Like most of the salons of foreigners in Paris, even of the most distinguished, that of the Lipinskis produces the impression of a social menagerie. Artists, Americans, diplomatists, stand out in strong relief against a background of old Russian acquaintances. French people are seldom met with there. Scarcely three months have passed since the Lipinskis took up their abode in Paris, and they have not yet had time to organize their circle. The agreeable atmosphere of every-day intimacy which constitutes the chief charm of every select circle is lacking. The Russians and the elderly diplomatists gather for the most part about the fireplace, where Madame Lipinski holds her little court.
She is an uncommonly distinguished, graceful old lady, who had been a celebrated beauty in the best days of the Emperor Nicholas's reign, and had played her part at court. One of the Empress's maids of honour, she had preserved in her heart an undying, unchanging love for the chivalric, maligned Emperor, so sadly tried towards the end of his life. She wears her thick white hair stroked back from her temples and adorned by a rather fantastic cap of black lace; her tiny ears, undecorated by ear-rings, are exposed,--which looks rather odd in a woman of her age. As soon as she becomes at her ease with a new acquaintance she tells him of the annoyance which these same tiny ears occasioned her at the time when she was maid of honour. The Empress condemned her to wear her hair brushed down over her cheeks, merely because the Emperor once at a ball extolled the beauty of her ears.

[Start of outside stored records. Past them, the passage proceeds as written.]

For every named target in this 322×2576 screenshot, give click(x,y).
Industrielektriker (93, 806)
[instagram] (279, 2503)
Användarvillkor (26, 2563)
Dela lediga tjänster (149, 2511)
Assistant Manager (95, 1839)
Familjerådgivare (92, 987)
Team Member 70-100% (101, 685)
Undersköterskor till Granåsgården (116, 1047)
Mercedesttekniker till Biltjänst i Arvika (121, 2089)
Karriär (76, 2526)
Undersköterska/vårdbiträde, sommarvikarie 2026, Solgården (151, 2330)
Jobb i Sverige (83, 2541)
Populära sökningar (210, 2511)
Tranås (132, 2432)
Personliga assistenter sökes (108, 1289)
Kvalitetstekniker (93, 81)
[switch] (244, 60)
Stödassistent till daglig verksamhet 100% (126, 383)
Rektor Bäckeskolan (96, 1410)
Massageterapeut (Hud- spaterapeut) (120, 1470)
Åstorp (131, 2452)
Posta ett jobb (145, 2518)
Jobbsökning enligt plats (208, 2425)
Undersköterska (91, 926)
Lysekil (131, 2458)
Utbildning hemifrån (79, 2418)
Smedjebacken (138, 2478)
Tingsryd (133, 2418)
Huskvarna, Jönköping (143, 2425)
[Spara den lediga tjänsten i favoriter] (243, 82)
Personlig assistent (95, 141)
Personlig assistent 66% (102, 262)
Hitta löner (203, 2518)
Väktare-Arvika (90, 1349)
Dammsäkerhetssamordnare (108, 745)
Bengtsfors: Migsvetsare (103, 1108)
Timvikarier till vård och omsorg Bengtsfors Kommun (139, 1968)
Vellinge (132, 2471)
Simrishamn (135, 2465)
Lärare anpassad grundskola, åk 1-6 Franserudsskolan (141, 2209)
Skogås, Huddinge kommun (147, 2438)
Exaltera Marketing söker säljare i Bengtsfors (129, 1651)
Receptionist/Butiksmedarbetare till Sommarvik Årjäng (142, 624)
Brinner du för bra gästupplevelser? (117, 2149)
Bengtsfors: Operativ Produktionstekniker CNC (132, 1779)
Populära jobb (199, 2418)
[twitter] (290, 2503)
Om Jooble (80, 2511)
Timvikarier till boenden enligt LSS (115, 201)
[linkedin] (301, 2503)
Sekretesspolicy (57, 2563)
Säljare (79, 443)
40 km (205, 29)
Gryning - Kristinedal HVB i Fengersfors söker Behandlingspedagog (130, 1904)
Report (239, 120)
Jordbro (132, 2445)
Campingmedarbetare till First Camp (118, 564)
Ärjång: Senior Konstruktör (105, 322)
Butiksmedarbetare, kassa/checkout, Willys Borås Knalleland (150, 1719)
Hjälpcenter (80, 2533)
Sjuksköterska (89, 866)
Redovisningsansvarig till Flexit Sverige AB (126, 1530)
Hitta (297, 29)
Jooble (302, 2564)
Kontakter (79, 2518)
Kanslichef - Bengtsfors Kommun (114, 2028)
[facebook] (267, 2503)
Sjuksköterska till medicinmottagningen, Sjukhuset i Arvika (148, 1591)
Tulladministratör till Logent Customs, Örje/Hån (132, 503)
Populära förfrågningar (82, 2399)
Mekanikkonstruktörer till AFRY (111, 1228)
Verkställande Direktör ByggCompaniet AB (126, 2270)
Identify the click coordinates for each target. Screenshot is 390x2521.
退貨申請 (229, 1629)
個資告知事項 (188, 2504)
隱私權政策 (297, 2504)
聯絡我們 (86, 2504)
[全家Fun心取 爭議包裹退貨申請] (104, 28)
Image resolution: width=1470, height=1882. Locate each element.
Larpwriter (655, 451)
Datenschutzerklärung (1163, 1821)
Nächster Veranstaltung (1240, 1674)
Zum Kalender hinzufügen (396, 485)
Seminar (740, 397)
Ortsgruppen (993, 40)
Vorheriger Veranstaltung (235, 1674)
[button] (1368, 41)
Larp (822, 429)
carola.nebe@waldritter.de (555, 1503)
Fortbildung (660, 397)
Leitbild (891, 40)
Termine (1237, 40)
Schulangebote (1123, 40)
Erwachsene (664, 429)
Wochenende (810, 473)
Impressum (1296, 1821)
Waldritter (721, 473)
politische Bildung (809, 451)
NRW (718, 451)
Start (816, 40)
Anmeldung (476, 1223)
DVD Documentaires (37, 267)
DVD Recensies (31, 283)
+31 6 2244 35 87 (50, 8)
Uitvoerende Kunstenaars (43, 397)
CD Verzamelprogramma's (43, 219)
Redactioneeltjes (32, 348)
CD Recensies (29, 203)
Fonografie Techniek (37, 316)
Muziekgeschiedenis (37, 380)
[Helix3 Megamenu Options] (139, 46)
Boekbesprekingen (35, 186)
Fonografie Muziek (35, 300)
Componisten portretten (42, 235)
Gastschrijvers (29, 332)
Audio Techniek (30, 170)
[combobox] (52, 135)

"She was jealous, the poor Empress," the old lady is wont to close her narrative by declaring, and then, raising her eyes to heaven, she says, with a deprecatory shrug, "Of me!" What she likes best to tell, however, is how the Emperor once, when he honoured her with a morning call, had with the greatest patience kindled her fire in the fireplace, whereupon she had exclaimed, "Ah, Sire, if Europe could behold you now!"
The artistic element collects about Natalie.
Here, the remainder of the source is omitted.